■ **TEXTAUSZUG**:
>>

Originalplacitum (ca. 18,5/24,5 b : 62/63 h) im Kapitelsarchiv zu
Reggio nell’ Emilia (A).
Drucke aus A: Ughelli, It. sacra 15,1598, 22,287 = Heumann, De re dipl. imperatricum 210
§ 127 = Scheid, Orig. Guelf. 1,656 no
122. – Affarosi, Città di Reggio, app. 11 no
8.
Reg.: Tiraboschi, Mem. stor. Modenesi 2, CD 90 no
328. – Vigano, Il medio evo dalle Carpinete 60. – Hübner, Gerichtsurk. 2,214 no
1570 zu 1117 September 19.
Das Pergament des bestens erhaltenen Originals ist wegen des sich
verjüngenden linken Randes unten ca. 6 cm schmäler als oben.
Geschrieben ist der ganze Text in Buchschrift, nur in der Gestaltung
der verschleiften Oberlängen in der 1. Zeile, in der Datierung und in
der Unterfertigung ahmt der Notar Elemente der Diplomschrift nach (s.
Anm. a, z und o’).
Bei dem die ganze untere Blatthälfte einnehmenden Eschatokoll fällt
ins Auge, dass es von zwei gleichförmigen Kreuzen, von denen je eines
unterhalb des Kontextes und unterhalb der Schlussunterfertigung
jeweils genau in der Mitte plaziert ist, gleichsam eingerahmt
erscheint. Diese beiden beischriftlosen Kreuze wurden zwar mit
verschiedener Tinte und Feder eingezeichnet, stammen aber aufgrund der
Strichführung, namentlich der Gestaltung der Serifen an den Enden der
vier Kreuzarme eindeutig von ein und derselben Hand. Von den
verwendeten Tinten her könnte man zunächst an den Notar
Guido als Urheber denken: Für das 1. Kreuz (s. Anm. h’) sowie die folgende
Unterschrift des
Vbaldus iudex und auch das Kreuz am Beginn der sonst leeren nächsten Zeile (s. Anm.
k’) ist die Tinte des notariellen Kontextes, jedoch einheitlich eine
dünnere Feder verwendet; für die folgenden 4 Unterschriften fanden
dann jeweils andere Tinten Verwendung; wiederum von allen bisherigen,
auch derjenigen des Kontextes verschiedene Tinte ist dann gemeinsam
für die Schlussunterfertigung des
Guido und das Schlusskreuz benützt (s. Anm. p’). – Gegen
Guido als Urheber beider Kreuze spricht schon der beim 1. Kreuz beobachtete
Federwechsel (s. oben), das demnach in zeitlichem Abstand zur
Niederschrift des Kontextes angebracht wurde; er scheidet aber vor
allem hinsichtlich der rechtlichen Funktion der Kreuze aus, die nichts
mit seiner Rolle als Urkundsperson zu tun haben können, zumal er ja
seine eigene Unterfertigung mit einem speziellen SN. eröffnet.

<<

■ **DATEN**:

>>

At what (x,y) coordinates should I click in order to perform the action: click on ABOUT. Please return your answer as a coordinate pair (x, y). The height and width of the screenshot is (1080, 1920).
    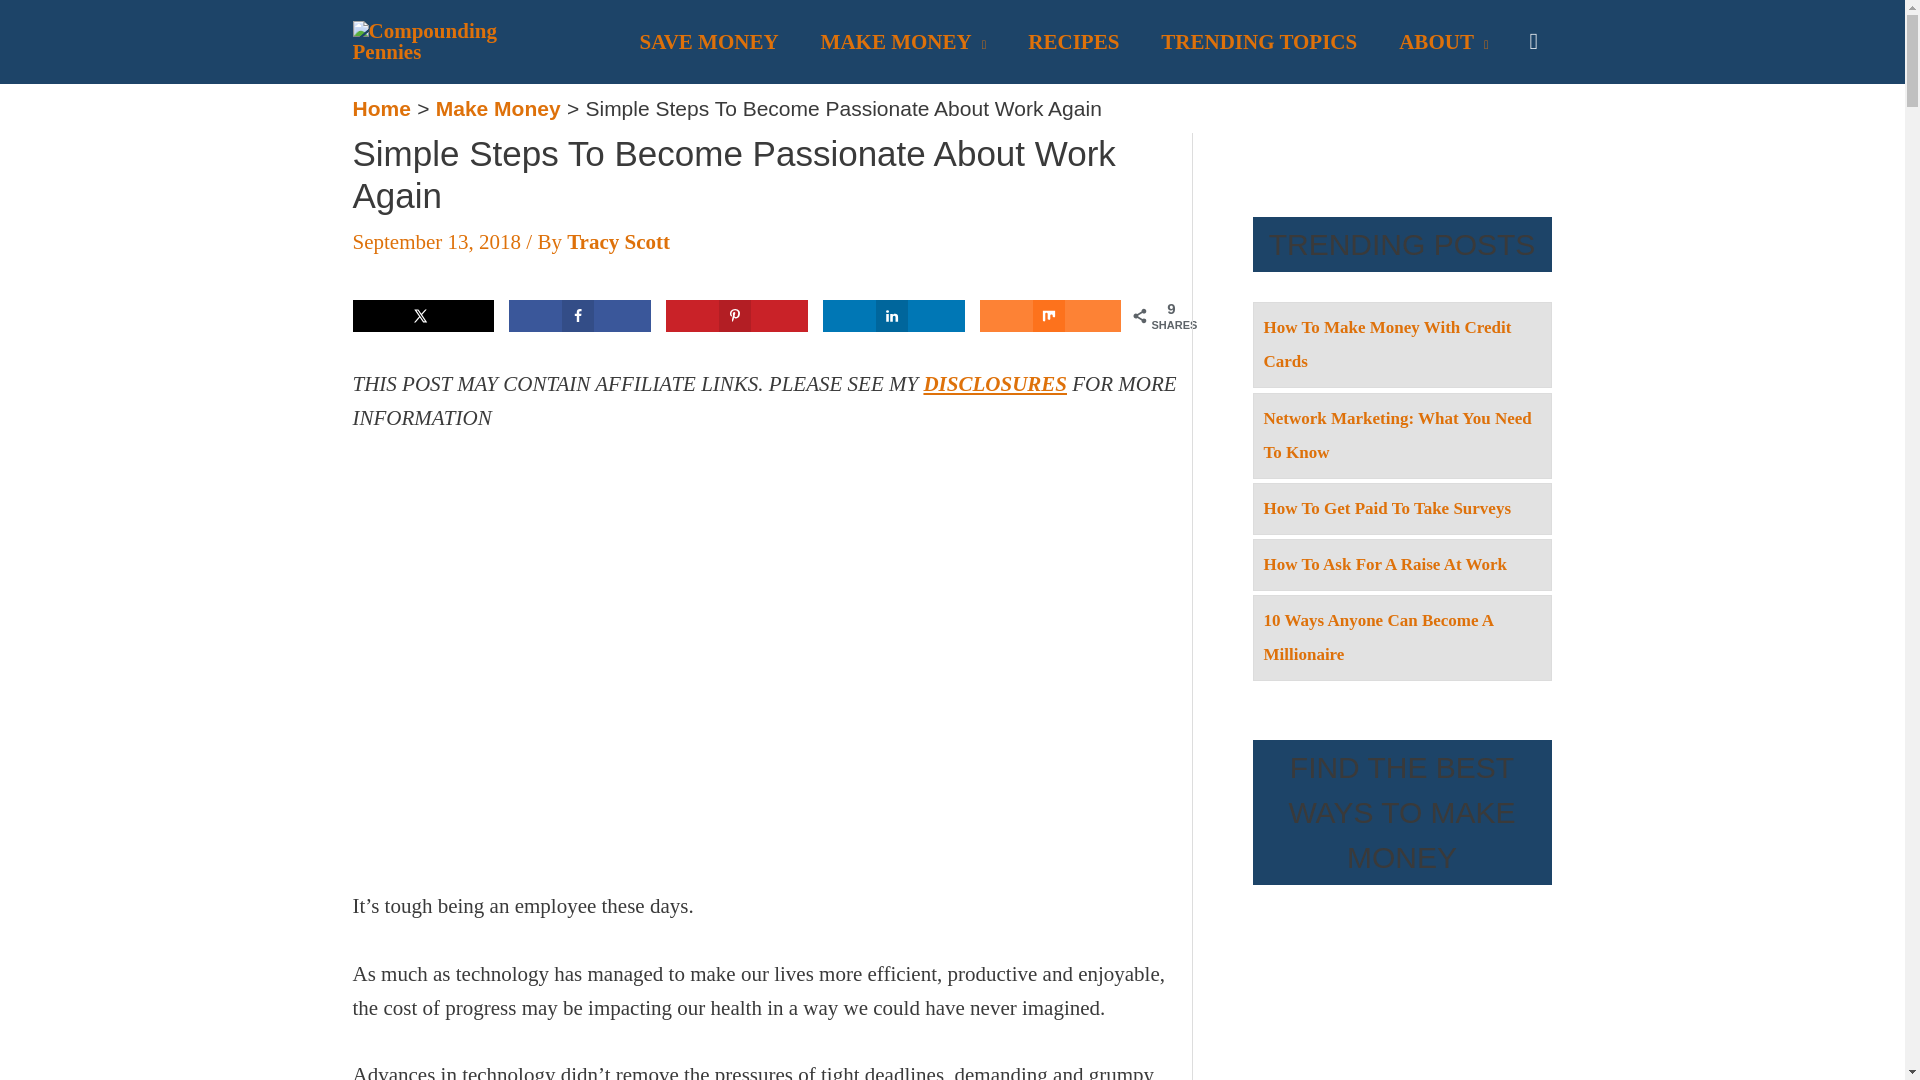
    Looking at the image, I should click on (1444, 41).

<<

■ **SCHRIFTLICHE AUFGABE**: Gib aus dem Textauszug eine wörtliche Abschrift aus: Fang bei den Worten „Das Pergament des“ an und hör nach „Diplomschrift nach (s.“ auf. Die Auflistung ist eigenständiges Material und gehört nicht zum Textauszug.

■ **FERTIGE LÖSUNG**:
Das Pergament des bestens erhaltenen Originals ist wegen des sich
verjüngenden linken Randes unten ca. 6 cm schmäler als oben.
Geschrieben ist der ganze Text in Buchschrift, nur in der Gestaltung
der verschleiften Oberlängen in der 1. Zeile, in der Datierung und in
der Unterfertigung ahmt der Notar Elemente der Diplomschrift nach (s.